__DATA SHOWN__
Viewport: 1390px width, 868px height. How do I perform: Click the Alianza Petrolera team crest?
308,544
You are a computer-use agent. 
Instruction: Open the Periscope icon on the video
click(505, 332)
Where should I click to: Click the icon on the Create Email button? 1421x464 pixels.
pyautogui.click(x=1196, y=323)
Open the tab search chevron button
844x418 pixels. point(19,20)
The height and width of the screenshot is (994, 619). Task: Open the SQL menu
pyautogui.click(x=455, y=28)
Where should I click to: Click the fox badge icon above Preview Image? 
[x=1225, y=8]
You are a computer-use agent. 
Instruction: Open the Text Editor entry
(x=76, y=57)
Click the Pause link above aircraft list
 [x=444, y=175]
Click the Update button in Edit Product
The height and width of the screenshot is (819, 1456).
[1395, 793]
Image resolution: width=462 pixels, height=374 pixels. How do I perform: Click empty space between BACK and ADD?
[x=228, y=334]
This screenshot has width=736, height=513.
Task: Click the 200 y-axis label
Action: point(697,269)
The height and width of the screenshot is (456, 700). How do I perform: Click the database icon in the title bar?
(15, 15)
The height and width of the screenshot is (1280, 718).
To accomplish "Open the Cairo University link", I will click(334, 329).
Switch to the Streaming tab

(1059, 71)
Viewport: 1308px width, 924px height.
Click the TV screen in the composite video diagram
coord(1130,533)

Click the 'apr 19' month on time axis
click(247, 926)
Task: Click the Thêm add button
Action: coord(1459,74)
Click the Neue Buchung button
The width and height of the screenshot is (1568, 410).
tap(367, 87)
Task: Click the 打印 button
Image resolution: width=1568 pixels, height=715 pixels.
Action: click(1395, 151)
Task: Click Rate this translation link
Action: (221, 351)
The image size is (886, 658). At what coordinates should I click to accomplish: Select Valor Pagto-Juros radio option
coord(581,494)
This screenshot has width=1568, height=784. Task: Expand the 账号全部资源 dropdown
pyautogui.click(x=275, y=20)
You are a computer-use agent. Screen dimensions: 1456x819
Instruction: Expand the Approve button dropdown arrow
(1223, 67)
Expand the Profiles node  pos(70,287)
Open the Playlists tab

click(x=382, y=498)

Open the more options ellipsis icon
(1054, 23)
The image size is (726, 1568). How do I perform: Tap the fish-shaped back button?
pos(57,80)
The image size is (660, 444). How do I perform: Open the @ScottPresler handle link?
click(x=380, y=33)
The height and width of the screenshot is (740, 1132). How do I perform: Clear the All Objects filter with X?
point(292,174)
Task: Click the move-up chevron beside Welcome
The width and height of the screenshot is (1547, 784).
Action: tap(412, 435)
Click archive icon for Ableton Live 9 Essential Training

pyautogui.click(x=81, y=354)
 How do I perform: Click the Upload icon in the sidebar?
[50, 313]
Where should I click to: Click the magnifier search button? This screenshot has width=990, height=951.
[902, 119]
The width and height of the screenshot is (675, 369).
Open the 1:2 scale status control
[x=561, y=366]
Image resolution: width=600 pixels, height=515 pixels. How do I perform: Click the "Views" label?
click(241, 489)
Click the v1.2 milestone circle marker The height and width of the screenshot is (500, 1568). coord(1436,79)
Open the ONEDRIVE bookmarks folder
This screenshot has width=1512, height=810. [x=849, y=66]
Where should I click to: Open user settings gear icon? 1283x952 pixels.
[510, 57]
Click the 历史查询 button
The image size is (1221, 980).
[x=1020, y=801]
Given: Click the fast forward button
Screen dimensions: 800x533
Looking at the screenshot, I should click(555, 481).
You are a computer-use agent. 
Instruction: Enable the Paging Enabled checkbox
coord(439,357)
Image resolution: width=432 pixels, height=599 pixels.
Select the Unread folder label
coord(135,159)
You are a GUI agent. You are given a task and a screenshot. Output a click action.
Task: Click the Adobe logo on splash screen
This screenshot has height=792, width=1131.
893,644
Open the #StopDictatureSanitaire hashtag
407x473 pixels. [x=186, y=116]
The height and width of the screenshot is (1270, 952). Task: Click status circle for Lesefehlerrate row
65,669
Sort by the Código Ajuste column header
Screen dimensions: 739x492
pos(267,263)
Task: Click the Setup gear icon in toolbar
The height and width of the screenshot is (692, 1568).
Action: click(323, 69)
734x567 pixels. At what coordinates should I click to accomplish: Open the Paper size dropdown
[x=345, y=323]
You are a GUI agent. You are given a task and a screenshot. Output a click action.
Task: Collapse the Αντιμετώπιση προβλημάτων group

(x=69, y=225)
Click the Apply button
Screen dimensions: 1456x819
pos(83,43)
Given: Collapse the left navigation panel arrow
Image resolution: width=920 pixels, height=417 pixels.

__REQUEST__
In the records above, from the line with "Image resolution: width=462" to the line with "coord(1130,533)", rename "Streaming" to "Broadcast" and give those lines back with nothing else altered.

__EXERCISE RESPONSE__
Image resolution: width=462 pixels, height=374 pixels. How do I perform: Click empty space between BACK and ADD?
[x=228, y=334]
This screenshot has width=736, height=513.
Task: Click the 200 y-axis label
Action: point(697,269)
The height and width of the screenshot is (456, 700). How do I perform: Click the database icon in the title bar?
(15, 15)
The height and width of the screenshot is (1280, 718).
To accomplish "Open the Cairo University link", I will click(334, 329).
Switch to the Broadcast tab

(1059, 71)
Viewport: 1308px width, 924px height.
Click the TV screen in the composite video diagram
coord(1130,533)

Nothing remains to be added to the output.